Finding Your Magic Number
And then, if you were with us for the Mental Block Breakthrough series, then you also know about finding your magic number, your number seven progression. If you’re a member, you know, all about number seven, I talk about all the time. For mom, find the progression that she can do confidently today that’s a stretch, but not going to slam her into a wall. It’s going to stretch her comfort zone, but it’s going to build her confidence because it’s also achievable.
Be Kind to Your Brain
Then she’s going to work on that same challenge of learning to be kinder to her brain, because if she’s getting frustrated, she’s probably not being super nice to her brain. Sometimes you need to give your brain a little name so you can say, “Aw, (insert name here). Did you have a rough day? Don’t worry about it. What do you need?” Being a little kinder to her brain, and start playing the confidence game.

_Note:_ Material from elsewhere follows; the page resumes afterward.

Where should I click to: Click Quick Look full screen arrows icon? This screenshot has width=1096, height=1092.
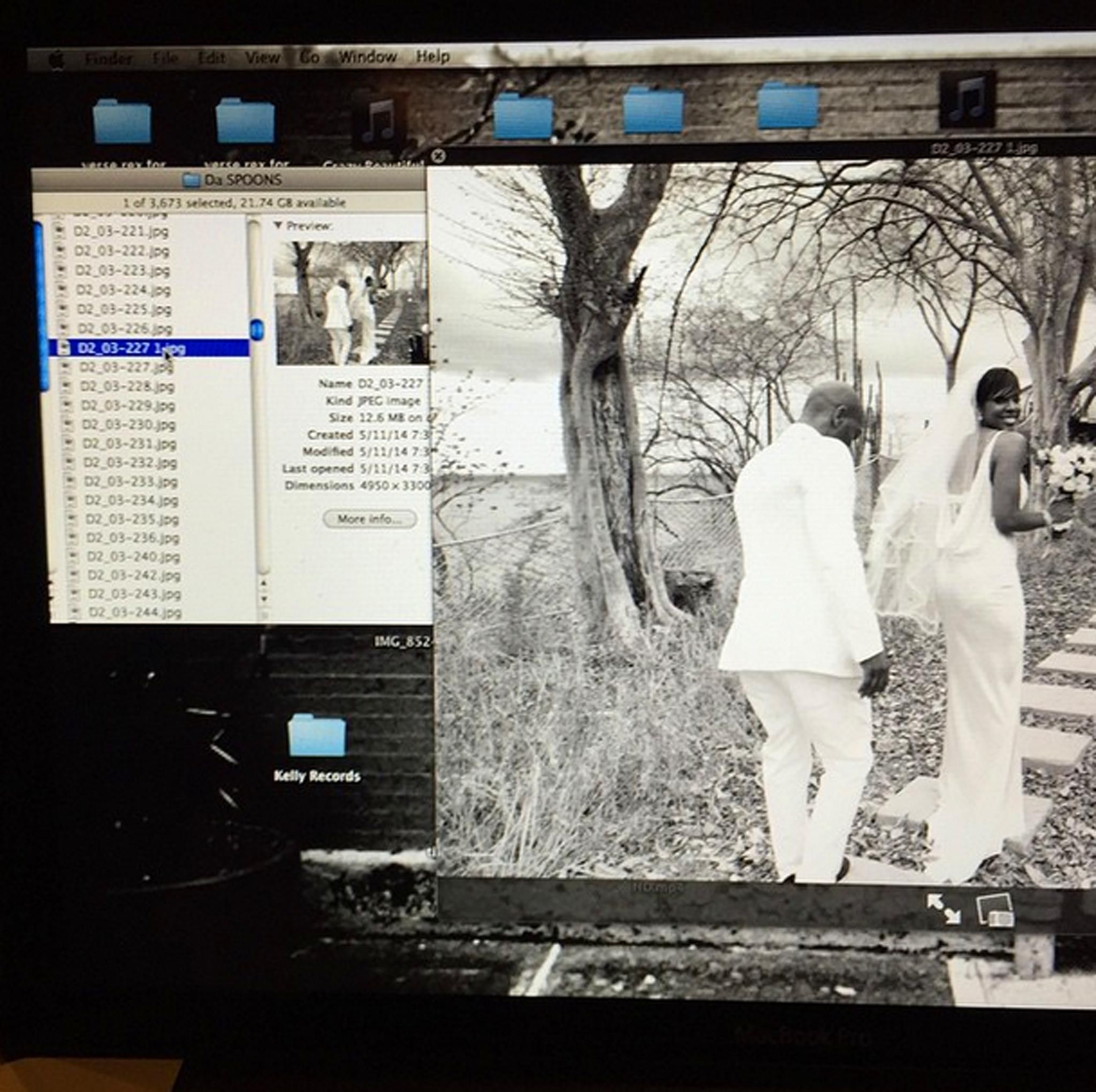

Start a New Confidence Ladder
Now, we all build these confidence ladders, which is start where you are, end up where you want to go, and build your path taking baby steps up. What you want to do is start a brand new one. Don’t do the same ladder you had in the gym because it’s not the same scenario. Start with what you can do, build up to what you want to be able to do in about eight weeks, and then just take your little baby stair steps up from there. Start fresh so that you can feel like every single step is progress rather than constantly comparing yourself to where you were before.
For now, you’re going to work on your at-home ladder and just keep on focusing on any progress from Point A today forward, instead of our nasty little habit of always comparing ourselves to our best day and our best teammates. Just don’t do that. Start where you are and get a little better.
Mom mentioned that her daughter is having trouble trusting herself. Well-
Trust is a muscle that you build. It’s not a light switch that you flip.
Just like confidence, just like awareness, it’s something that you build with constant effort and work. Think about somebody you trust the very most in life. For me, it’s my husband. I trust him more than I’ve ever trusted anybody in my whole life. Think about who that is for you. How did you build that? Did you trust immediately? Did I meet my husband on the street in San Francisco and go, “I will tell you my life story”? No, I did not do that. I might’ve wanted to because he was really cute, but what did I do instead? I got to know him.
Just like we have our confidence piggybank, it’s the same thing with trust. You can think of it as a trust marble jar. I met my husband, felt good vibes, one marble in. He was so nice – one marble. Oh, and he’s a good listener! One marble. I started building it up. All of those things just kept building and building until I felt like I could tell him my life story.
When you’re learning to trust yourself, you have to build it slowly over time.
You have to really put in the effort to do those little actions that prove that you are safe and trustworthy. You’re building your brain’s little marble jar of trust so that your brain goes, “Okay. I think she really does have my best interests in mind. I’m going to take a leap of faith.”
I know it’s a little ridiculous to think about, but sometimes you need to just completely separate yourself from your brain. Your brain becomes this cute, wonderful little buddy in your head who needs a little extra support sometimes. That can help you to be a little kinder to it.
So, if you can keep following the three phases – awareness, confidence trust – you will come back from lockdown stronger than ever. Really, all of those challenges were recorded in lockdown the first time in March, so anybody who’s struggling, get in there and work through those challenges. It’s going to give you exactly what you need to come out stronger.